Agradezco al Señor los muchos bue­nos padres de esta Iglesia que son ejemplos de honradez e integridad ante sus hijos y ante el mundo. Le doy gra­cias por su fe y su fidelidad. También le agradezco el gran deseo que tienen de criar a sus hijos en la luz y la ver­dad, como el Señor lo ha mandado. Ruego que las bendiciones del Señor coronen vuestros esfuerzos, y que al­gún día cada uno de vosotros pueda decir al igual que Juan de antaño: “No tengo yo mayor gozo que este, el oír que mis hijos andan en la verdad”. (3 Juan 4.) ■

Ideas para los maestros orientadores

Quizás desee recalcar estos puntos en su visita de orientación familiar:

Existen cuatro elementos importan­tes que son vitales para crear un am­biente positivo en nuestros hogares:

  1. Un espíritu de servicio entre los miembros de la familia y hacia nues­tros semejantes.
  2. Un ambiente propicio para el pro­greso y el desarrollo de los miembros de la familia.
  3. La decisión paternal de emplear el-amor como el principio dominante de la disciplina de la familia.
  4. El hábito de llevar a cabo la ora­ción familiar diaria, durante la cual la familia, unida, solicita la guía de nues­tro Padre Celestial, así como el perdón por los errores cometidos.

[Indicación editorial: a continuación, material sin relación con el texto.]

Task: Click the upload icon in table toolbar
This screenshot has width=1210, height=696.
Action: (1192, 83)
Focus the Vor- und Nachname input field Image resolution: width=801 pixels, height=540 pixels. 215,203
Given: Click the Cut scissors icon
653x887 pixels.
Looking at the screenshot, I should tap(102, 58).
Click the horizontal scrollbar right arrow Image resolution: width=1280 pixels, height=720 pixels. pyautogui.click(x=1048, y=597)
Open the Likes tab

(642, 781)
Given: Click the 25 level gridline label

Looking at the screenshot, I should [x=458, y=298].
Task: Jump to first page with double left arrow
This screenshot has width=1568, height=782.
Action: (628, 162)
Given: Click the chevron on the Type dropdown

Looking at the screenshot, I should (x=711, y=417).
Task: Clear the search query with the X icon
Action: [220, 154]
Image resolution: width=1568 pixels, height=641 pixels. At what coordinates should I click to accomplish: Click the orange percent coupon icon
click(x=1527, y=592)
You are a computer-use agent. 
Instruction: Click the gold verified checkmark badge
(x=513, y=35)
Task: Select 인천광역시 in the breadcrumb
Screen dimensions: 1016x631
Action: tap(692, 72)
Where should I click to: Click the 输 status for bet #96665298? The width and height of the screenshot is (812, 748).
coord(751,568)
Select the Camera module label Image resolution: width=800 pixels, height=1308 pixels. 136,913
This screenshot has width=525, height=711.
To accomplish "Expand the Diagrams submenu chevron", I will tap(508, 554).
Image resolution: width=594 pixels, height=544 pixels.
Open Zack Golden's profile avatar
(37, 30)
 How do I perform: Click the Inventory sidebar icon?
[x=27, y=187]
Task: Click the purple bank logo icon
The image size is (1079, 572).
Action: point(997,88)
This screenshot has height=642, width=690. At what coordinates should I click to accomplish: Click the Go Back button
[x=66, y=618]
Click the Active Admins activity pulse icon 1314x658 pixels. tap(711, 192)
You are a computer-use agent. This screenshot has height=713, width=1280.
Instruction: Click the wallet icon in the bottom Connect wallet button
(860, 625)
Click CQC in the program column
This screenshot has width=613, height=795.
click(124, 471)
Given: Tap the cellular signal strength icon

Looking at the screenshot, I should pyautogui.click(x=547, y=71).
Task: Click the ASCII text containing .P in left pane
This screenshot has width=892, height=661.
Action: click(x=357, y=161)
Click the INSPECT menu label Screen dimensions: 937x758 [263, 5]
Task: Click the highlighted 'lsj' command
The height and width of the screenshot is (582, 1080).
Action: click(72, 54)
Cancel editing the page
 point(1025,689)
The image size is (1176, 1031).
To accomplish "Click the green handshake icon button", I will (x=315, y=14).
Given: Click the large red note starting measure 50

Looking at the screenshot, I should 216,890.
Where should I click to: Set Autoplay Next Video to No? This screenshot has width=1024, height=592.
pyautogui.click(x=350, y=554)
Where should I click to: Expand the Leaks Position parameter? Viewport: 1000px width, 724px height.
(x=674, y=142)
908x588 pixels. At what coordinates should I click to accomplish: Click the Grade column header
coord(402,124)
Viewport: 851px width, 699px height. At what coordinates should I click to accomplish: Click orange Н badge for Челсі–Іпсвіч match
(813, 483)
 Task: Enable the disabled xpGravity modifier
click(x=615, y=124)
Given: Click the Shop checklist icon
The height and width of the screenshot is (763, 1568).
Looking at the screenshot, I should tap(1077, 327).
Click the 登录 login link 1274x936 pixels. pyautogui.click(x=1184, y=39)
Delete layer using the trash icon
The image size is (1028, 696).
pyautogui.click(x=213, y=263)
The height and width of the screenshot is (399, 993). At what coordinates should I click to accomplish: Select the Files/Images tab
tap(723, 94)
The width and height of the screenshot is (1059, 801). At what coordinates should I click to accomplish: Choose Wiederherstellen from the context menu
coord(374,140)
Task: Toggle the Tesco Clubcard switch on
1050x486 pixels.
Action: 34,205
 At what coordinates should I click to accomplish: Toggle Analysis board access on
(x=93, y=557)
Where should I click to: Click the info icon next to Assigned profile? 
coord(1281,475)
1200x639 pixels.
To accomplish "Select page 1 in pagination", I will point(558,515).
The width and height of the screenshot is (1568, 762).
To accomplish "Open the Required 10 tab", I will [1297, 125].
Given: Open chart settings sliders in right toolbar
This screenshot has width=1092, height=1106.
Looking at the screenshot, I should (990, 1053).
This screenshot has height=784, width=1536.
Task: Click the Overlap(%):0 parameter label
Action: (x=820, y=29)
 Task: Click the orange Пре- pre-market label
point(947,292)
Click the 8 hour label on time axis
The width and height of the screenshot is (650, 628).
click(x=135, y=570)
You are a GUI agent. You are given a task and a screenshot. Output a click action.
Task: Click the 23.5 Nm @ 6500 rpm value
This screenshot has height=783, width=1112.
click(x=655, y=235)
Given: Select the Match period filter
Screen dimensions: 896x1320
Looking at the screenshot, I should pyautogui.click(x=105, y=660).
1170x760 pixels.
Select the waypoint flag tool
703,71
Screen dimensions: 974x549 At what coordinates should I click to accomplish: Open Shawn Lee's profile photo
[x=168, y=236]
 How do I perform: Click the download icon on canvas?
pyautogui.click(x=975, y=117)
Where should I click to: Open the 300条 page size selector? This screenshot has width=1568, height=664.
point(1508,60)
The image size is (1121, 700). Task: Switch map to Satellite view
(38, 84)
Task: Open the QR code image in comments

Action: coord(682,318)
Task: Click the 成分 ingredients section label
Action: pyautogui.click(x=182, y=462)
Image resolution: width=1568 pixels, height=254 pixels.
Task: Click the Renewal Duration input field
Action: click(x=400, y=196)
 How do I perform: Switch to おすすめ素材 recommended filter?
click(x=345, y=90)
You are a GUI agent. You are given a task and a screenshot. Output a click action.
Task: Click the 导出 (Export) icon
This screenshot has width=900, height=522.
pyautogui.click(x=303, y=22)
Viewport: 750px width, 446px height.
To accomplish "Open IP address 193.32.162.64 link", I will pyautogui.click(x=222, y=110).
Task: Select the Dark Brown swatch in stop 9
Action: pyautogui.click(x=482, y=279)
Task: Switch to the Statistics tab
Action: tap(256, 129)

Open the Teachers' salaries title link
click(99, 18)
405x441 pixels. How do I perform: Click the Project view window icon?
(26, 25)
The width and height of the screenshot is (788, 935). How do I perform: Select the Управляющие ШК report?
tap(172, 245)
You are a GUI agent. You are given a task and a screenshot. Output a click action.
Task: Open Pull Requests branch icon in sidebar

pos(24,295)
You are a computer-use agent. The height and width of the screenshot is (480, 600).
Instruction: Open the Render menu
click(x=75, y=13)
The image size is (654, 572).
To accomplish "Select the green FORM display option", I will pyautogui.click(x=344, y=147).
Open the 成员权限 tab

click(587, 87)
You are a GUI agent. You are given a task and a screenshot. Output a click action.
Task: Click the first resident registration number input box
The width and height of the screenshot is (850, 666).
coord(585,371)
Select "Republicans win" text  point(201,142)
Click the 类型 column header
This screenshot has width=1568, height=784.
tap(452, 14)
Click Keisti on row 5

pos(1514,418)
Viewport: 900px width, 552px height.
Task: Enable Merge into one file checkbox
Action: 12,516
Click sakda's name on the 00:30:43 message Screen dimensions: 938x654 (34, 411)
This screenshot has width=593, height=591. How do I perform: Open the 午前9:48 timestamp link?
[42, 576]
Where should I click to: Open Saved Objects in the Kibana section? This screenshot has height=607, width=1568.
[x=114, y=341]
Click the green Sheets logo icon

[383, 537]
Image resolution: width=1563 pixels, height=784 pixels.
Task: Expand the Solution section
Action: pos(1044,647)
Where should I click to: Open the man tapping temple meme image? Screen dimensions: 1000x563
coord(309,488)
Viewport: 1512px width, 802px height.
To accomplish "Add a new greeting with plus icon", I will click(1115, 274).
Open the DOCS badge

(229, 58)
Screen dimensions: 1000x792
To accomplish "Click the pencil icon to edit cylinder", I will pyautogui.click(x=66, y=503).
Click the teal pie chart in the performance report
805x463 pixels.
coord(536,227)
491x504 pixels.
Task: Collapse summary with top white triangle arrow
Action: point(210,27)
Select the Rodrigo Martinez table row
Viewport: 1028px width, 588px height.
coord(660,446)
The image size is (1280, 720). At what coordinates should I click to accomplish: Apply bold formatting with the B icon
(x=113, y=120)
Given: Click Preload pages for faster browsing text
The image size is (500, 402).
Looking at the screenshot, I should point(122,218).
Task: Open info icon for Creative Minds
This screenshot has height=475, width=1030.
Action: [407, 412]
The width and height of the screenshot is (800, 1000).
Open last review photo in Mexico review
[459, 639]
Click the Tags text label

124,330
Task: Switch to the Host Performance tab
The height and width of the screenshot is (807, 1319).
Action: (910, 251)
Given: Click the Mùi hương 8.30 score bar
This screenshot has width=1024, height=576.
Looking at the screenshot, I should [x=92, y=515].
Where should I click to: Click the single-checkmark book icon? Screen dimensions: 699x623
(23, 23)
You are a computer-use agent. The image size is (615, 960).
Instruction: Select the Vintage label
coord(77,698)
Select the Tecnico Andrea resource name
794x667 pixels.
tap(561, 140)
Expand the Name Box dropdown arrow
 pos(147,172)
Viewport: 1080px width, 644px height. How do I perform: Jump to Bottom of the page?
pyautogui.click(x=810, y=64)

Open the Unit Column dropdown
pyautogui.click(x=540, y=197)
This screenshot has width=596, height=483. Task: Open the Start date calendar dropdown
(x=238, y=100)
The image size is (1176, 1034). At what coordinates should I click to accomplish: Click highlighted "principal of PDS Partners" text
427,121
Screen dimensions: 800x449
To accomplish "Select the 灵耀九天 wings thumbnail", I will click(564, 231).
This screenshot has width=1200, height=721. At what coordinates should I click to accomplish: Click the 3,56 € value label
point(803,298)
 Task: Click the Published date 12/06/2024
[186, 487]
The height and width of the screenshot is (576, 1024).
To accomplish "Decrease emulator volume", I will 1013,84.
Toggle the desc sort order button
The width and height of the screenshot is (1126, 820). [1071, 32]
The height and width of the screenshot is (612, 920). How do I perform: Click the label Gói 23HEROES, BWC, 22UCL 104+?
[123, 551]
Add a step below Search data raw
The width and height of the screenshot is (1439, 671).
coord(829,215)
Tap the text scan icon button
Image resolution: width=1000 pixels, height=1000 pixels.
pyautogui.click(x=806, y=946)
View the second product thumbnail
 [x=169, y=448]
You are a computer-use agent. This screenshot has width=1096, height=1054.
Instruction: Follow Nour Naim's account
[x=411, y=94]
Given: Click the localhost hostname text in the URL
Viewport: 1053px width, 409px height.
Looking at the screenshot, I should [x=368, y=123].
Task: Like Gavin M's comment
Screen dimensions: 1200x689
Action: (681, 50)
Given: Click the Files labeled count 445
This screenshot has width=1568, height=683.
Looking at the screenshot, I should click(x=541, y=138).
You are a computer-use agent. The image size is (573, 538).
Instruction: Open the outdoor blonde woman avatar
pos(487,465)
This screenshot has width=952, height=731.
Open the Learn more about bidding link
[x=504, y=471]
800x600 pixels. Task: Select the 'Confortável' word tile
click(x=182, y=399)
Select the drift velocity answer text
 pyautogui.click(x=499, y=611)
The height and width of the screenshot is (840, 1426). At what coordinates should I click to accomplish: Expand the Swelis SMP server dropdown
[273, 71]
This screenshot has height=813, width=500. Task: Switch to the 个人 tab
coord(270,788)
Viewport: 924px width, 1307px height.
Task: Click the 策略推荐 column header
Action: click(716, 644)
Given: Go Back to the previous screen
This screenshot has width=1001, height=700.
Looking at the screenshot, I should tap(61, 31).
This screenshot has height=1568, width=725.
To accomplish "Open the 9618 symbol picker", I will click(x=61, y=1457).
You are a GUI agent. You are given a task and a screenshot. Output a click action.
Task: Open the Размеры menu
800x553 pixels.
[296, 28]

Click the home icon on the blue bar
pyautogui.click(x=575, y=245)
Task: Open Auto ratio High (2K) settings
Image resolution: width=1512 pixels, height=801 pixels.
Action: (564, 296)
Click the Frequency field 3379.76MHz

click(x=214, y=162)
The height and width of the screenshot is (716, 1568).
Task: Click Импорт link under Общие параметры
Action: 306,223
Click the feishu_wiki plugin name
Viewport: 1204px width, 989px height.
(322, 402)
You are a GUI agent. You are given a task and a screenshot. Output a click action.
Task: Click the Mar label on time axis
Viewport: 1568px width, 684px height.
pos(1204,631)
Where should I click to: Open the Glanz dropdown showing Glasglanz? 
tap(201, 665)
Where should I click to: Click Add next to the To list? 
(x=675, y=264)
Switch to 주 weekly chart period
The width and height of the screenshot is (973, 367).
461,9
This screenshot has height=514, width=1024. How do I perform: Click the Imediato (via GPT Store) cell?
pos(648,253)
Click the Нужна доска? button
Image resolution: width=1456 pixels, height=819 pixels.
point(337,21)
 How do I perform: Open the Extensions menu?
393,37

Sugerencias para desarrollar el tema:

  1. Exprese sus sentimientos y expe­riencias personales en cuanto a las cua­tro pautas mencionadas anteriormente.
  2. ¿Existen algunos versículos de las Escrituras o citas en este artículo que la familia podría leer en voz alta y analizar?
  3. ¿Sería mejor este análisis después de conversar con el cabeza de la fami­lia antes de la visita? ¿Hay algún men­saje del líder del quorum o del obispo sobre el tema de las relaciones familia­res?